**REQUIRED TASK**
Reproduce the records verbatim, starting at the line that contains "Secretary [253, 1013]" and continuing through the end of the records, with both of those lines included.

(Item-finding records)
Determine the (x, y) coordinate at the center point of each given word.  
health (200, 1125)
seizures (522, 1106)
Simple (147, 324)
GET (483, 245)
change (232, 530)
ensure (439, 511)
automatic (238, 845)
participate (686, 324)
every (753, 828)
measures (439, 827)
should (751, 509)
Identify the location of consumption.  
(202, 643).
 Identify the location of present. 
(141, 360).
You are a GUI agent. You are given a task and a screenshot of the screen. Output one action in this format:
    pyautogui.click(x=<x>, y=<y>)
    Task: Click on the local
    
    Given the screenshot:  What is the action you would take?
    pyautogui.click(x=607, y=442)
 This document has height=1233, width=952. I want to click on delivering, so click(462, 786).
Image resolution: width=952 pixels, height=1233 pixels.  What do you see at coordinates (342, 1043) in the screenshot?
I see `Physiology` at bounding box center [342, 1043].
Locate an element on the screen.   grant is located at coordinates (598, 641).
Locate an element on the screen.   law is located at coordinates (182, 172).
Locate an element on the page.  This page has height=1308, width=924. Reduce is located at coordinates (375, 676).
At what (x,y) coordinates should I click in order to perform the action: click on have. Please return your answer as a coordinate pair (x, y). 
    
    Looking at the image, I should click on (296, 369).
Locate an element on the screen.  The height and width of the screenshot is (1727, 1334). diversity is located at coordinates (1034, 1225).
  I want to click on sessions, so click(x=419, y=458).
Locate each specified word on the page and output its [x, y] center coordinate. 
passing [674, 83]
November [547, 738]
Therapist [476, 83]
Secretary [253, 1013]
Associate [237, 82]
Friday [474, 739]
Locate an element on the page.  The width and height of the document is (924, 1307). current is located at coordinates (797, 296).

**FULL SOLUTION**
Secretary [253, 1013]
Associate [237, 82]
Friday [474, 739]
Locate an element on the page.  The width and height of the document is (924, 1307). current is located at coordinates (797, 296).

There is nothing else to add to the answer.